** EXCERPT follows **
- Interactive map of the Morpheus area
- Alternative names: Morpheus Hotel & Resort at City of Dreams

General information
- Status: Completed
- Type: Skyscraper
- Architectural style: Contemporary, neo-futurist
- Classification: Hotel casino
- Location: City of Dreams resort, Estrada Do Istmo, Cotai, Macau, SAR of People's Republic of China
- Construction started: 2014
- Completed: 2018
- Opened: June 15, 2018
- Cost: US$1.1 billion
- Client: Melco Resorts & Entertainment
- Owner: Melco Resorts & Entertainment

Height
- Height: 153.7 m (504 ft)

Technical details
- Material: Steel, aluminum, glass
- Floor count: 40
- Lifts/elevators: 20

Design and construction
- Architecture firm: Zaha Hadid Architects Leigh & Orange
- Developer: Melco Resorts & Entertainment
- Structural engineer: BuroHappold Engineering
- Main contractor: Dragages Hong Kong Limited
- Awards: Prix Versailles

Other information
- Number of rooms: 781 (772 rooms, 9 villas)
** End of EXCERPT **
** DATA follows **
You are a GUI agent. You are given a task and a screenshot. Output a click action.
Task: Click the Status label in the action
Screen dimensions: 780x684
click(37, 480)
** End of DATA **
** DATA follows **
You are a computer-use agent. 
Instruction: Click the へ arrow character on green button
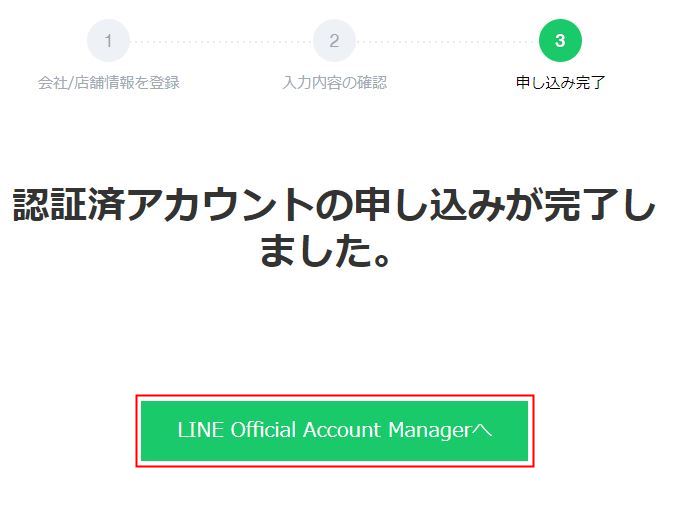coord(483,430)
** End of DATA **
TASK LIST:
1. Summarize the Morpheus fact sheet in two sentences.
2. Answer these from the Morpheus fact sheet:
(a) Who was the structural engineer?
(b) How many lifts/elevators does the building have?
(c) How many villas does it include?
The material above is separate from the Morpheus fact sheet.

ANSWERS BY TASK:
1. Morpheus is a completed 40-floor, 153.7 m (504 ft) hotel casino skyscraper in a contemporary, neo-futurist style at the City of Dreams resort in Cotai, Macau, owned and developed by Melco Resorts & Entertainment. Construction began in 2014 and was completed in 2018 at a cost of US$1.1 billion; the building opened on June 15, 2018, and has 781 rooms.

2.
(a) BuroHappold Engineering
(b) 20
(c) 9